■ **Your instructions**
Give back the full listing exactly as it appears below.

■ **Dataset entries**
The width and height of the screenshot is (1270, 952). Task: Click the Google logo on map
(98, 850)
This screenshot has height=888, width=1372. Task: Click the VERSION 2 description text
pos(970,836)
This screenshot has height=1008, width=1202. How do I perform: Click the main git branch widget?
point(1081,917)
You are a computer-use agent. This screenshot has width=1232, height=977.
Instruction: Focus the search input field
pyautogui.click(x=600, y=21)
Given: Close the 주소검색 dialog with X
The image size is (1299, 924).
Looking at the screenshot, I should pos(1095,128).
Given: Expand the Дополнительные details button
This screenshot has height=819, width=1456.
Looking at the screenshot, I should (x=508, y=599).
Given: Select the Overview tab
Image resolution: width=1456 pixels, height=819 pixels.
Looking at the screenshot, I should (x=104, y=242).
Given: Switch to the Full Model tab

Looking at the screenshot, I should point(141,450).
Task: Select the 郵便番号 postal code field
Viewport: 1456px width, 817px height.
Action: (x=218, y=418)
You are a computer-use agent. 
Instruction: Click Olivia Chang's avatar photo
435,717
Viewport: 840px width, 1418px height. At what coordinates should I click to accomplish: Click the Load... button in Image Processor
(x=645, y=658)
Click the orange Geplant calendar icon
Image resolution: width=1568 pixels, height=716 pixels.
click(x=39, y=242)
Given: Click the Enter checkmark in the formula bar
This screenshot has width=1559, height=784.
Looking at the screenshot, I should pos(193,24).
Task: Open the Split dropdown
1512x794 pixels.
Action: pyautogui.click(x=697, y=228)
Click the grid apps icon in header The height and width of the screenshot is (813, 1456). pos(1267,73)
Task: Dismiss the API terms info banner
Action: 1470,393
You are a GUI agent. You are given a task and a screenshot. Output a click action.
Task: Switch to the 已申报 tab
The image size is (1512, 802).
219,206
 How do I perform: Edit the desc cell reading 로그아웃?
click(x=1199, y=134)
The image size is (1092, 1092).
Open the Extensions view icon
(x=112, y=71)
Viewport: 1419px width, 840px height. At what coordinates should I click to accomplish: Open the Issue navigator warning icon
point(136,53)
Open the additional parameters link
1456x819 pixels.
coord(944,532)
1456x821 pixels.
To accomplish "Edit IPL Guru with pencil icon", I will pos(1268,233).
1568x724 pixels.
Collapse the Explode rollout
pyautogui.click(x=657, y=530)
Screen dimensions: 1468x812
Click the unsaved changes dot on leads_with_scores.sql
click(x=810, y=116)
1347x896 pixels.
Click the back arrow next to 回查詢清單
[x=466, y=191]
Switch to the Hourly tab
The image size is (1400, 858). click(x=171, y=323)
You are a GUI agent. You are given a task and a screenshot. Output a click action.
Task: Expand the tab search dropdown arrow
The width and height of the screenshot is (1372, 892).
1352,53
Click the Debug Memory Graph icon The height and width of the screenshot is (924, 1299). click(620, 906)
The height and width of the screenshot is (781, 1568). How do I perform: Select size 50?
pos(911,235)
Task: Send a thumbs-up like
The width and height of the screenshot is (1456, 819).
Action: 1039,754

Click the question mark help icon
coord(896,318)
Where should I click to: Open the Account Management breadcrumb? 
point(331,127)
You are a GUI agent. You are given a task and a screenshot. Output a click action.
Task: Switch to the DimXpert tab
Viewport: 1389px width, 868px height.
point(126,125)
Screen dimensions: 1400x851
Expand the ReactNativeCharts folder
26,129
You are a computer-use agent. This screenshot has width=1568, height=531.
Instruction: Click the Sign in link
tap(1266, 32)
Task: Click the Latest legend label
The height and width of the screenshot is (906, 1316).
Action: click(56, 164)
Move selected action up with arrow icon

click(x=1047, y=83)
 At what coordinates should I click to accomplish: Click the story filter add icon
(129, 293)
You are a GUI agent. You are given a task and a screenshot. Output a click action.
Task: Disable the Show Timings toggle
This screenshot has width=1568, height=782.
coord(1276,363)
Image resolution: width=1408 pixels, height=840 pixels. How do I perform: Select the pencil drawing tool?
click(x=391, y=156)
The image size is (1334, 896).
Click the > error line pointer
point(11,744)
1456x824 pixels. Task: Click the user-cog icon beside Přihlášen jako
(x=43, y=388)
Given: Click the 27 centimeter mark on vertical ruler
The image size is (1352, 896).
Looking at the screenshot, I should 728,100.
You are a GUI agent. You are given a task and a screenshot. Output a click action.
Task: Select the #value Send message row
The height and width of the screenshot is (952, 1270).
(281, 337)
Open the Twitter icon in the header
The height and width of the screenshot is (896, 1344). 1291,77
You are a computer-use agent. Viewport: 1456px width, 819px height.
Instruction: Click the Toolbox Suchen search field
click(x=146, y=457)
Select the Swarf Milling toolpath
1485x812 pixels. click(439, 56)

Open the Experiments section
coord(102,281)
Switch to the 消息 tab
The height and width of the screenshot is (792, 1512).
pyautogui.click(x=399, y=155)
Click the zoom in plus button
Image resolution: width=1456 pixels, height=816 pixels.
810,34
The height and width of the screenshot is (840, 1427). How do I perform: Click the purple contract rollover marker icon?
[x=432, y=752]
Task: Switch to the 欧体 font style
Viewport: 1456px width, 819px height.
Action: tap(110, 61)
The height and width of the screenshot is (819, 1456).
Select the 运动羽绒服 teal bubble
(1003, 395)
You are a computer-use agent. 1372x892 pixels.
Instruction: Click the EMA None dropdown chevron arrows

■ **Task answer**
The width and height of the screenshot is (1270, 952). Task: Click the Google logo on map
(98, 850)
This screenshot has height=888, width=1372. Task: Click the VERSION 2 description text
pos(970,836)
This screenshot has height=1008, width=1202. How do I perform: Click the main git branch widget?
point(1081,917)
You are a computer-use agent. This screenshot has width=1232, height=977.
Instruction: Focus the search input field
pyautogui.click(x=600, y=21)
Given: Close the 주소검색 dialog with X
The image size is (1299, 924).
Looking at the screenshot, I should pos(1095,128).
Given: Expand the Дополнительные details button
This screenshot has height=819, width=1456.
Looking at the screenshot, I should (x=508, y=599).
Given: Select the Overview tab
Image resolution: width=1456 pixels, height=819 pixels.
Looking at the screenshot, I should (x=104, y=242).
Given: Switch to the Full Model tab

Looking at the screenshot, I should point(141,450).
Task: Select the 郵便番号 postal code field
Viewport: 1456px width, 817px height.
Action: (x=218, y=418)
You are a computer-use agent. 
Instruction: Click Olivia Chang's avatar photo
435,717
Viewport: 840px width, 1418px height. At what coordinates should I click to accomplish: Click the Load... button in Image Processor
(x=645, y=658)
Click the orange Geplant calendar icon
Image resolution: width=1568 pixels, height=716 pixels.
click(x=39, y=242)
Given: Click the Enter checkmark in the formula bar
This screenshot has width=1559, height=784.
Looking at the screenshot, I should pos(193,24).
Task: Open the Split dropdown
1512x794 pixels.
Action: pyautogui.click(x=697, y=228)
Click the grid apps icon in header The height and width of the screenshot is (813, 1456). pos(1267,73)
Task: Dismiss the API terms info banner
Action: 1470,393
You are a GUI agent. You are given a task and a screenshot. Output a click action.
Task: Switch to the 已申报 tab
The image size is (1512, 802).
219,206
 How do I perform: Edit the desc cell reading 로그아웃?
click(x=1199, y=134)
The image size is (1092, 1092).
Open the Extensions view icon
(x=112, y=71)
Viewport: 1419px width, 840px height. At what coordinates should I click to accomplish: Open the Issue navigator warning icon
point(136,53)
Open the additional parameters link
1456x819 pixels.
coord(944,532)
1456x821 pixels.
To accomplish "Edit IPL Guru with pencil icon", I will pos(1268,233).
1568x724 pixels.
Collapse the Explode rollout
pyautogui.click(x=657, y=530)
Screen dimensions: 1468x812
Click the unsaved changes dot on leads_with_scores.sql
click(x=810, y=116)
1347x896 pixels.
Click the back arrow next to 回查詢清單
[x=466, y=191]
Switch to the Hourly tab
The image size is (1400, 858). click(x=171, y=323)
You are a GUI agent. You are given a task and a screenshot. Output a click action.
Task: Expand the tab search dropdown arrow
The width and height of the screenshot is (1372, 892).
1352,53
Click the Debug Memory Graph icon The height and width of the screenshot is (924, 1299). click(620, 906)
The height and width of the screenshot is (781, 1568). How do I perform: Select size 50?
pos(911,235)
Task: Send a thumbs-up like
The width and height of the screenshot is (1456, 819).
Action: 1039,754

Click the question mark help icon
coord(896,318)
Where should I click to: Open the Account Management breadcrumb? 
point(331,127)
You are a GUI agent. You are given a task and a screenshot. Output a click action.
Task: Switch to the DimXpert tab
Viewport: 1389px width, 868px height.
point(126,125)
Screen dimensions: 1400x851
Expand the ReactNativeCharts folder
26,129
You are a computer-use agent. This screenshot has width=1568, height=531.
Instruction: Click the Sign in link
tap(1266, 32)
Task: Click the Latest legend label
The height and width of the screenshot is (906, 1316).
Action: click(56, 164)
Move selected action up with arrow icon

click(x=1047, y=83)
 At what coordinates should I click to accomplish: Click the story filter add icon
(129, 293)
You are a GUI agent. You are given a task and a screenshot. Output a click action.
Task: Disable the Show Timings toggle
This screenshot has width=1568, height=782.
coord(1276,363)
Image resolution: width=1408 pixels, height=840 pixels. How do I perform: Select the pencil drawing tool?
click(x=391, y=156)
The image size is (1334, 896).
Click the > error line pointer
point(11,744)
1456x824 pixels. Task: Click the user-cog icon beside Přihlášen jako
(x=43, y=388)
Given: Click the 27 centimeter mark on vertical ruler
The image size is (1352, 896).
Looking at the screenshot, I should 728,100.
You are a GUI agent. You are given a task and a screenshot. Output a click action.
Task: Select the #value Send message row
The height and width of the screenshot is (952, 1270).
(281, 337)
Open the Twitter icon in the header
The height and width of the screenshot is (896, 1344). 1291,77
You are a computer-use agent. Viewport: 1456px width, 819px height.
Instruction: Click the Toolbox Suchen search field
click(x=146, y=457)
Select the Swarf Milling toolpath
1485x812 pixels. click(439, 56)

Open the Experiments section
coord(102,281)
Switch to the 消息 tab
The height and width of the screenshot is (792, 1512).
pyautogui.click(x=399, y=155)
Click the zoom in plus button
Image resolution: width=1456 pixels, height=816 pixels.
810,34
The height and width of the screenshot is (840, 1427). How do I perform: Click the purple contract rollover marker icon?
[x=432, y=752]
Task: Switch to the 欧体 font style
Viewport: 1456px width, 819px height.
Action: tap(110, 61)
The height and width of the screenshot is (819, 1456).
Select the 运动羽绒服 teal bubble
(1003, 395)
You are a computer-use agent. 1372x892 pixels.
Instruction: Click the EMA None dropdown chevron arrows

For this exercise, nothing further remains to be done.